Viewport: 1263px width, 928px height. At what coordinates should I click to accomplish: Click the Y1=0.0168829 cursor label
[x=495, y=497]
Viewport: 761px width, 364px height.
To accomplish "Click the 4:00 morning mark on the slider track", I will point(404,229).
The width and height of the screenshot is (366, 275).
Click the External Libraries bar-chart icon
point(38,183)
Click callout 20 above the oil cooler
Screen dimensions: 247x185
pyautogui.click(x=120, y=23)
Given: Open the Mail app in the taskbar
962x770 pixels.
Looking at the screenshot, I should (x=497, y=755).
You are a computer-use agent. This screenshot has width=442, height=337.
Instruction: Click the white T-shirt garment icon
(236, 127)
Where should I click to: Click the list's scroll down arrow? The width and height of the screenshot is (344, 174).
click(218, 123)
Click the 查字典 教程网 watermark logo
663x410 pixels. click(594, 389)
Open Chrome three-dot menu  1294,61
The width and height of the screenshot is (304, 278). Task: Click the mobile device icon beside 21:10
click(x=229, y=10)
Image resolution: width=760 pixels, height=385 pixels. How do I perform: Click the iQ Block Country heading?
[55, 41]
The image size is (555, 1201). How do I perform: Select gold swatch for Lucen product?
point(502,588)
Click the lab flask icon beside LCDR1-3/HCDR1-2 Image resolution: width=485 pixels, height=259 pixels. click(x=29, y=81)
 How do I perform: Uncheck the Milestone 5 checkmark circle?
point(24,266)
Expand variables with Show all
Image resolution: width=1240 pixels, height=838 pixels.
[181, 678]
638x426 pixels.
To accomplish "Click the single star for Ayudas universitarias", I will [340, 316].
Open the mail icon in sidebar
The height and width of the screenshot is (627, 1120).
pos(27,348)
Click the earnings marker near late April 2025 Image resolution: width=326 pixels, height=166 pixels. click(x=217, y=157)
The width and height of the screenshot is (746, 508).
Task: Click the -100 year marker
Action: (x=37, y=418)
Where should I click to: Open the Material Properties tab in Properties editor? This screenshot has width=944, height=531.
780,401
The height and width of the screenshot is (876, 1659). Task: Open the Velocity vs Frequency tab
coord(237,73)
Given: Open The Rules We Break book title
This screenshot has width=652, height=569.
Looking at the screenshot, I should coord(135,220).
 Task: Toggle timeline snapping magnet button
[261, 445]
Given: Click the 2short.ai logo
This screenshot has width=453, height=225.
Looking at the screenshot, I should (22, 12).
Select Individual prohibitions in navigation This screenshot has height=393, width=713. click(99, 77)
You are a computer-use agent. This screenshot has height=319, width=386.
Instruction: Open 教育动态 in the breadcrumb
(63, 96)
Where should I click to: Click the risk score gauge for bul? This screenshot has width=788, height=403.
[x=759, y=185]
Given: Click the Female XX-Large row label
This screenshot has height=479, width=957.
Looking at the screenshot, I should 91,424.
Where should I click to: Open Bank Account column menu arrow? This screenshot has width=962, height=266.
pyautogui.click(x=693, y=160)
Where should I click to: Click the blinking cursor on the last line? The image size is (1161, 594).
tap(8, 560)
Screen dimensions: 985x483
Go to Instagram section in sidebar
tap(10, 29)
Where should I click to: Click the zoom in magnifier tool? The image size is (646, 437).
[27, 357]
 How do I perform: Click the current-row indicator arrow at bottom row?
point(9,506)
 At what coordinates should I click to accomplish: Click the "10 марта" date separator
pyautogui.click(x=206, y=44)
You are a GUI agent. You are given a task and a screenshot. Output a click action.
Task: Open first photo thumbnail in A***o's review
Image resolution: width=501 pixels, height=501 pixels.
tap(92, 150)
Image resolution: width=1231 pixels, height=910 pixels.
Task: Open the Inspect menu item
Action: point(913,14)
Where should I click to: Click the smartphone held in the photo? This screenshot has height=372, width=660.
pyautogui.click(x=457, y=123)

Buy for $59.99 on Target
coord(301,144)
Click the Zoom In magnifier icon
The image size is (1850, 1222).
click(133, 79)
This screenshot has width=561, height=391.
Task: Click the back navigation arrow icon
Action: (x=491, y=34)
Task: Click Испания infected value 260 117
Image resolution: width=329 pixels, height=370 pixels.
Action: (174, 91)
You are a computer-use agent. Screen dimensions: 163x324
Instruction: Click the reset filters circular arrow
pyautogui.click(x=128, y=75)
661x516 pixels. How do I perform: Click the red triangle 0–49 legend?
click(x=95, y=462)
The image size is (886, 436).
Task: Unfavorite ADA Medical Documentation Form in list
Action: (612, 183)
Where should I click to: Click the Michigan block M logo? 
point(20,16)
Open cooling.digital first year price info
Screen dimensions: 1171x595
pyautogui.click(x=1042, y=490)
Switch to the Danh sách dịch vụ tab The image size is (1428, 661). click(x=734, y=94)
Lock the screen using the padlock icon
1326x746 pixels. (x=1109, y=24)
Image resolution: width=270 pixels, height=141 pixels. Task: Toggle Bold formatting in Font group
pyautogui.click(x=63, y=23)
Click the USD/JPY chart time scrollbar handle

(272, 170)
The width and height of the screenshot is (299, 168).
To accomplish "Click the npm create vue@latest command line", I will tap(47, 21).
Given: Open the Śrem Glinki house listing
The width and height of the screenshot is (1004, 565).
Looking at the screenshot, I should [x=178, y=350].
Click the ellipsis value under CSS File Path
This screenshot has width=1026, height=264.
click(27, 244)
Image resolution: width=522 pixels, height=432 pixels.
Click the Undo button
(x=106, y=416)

= = = = = = =

◆ **Exercise brief**
Go through the data and show each line that holds "value".

◆ **Exercise answer**
Task: Click Испания infected value 260 117
Click the ellipsis value under CSS File Path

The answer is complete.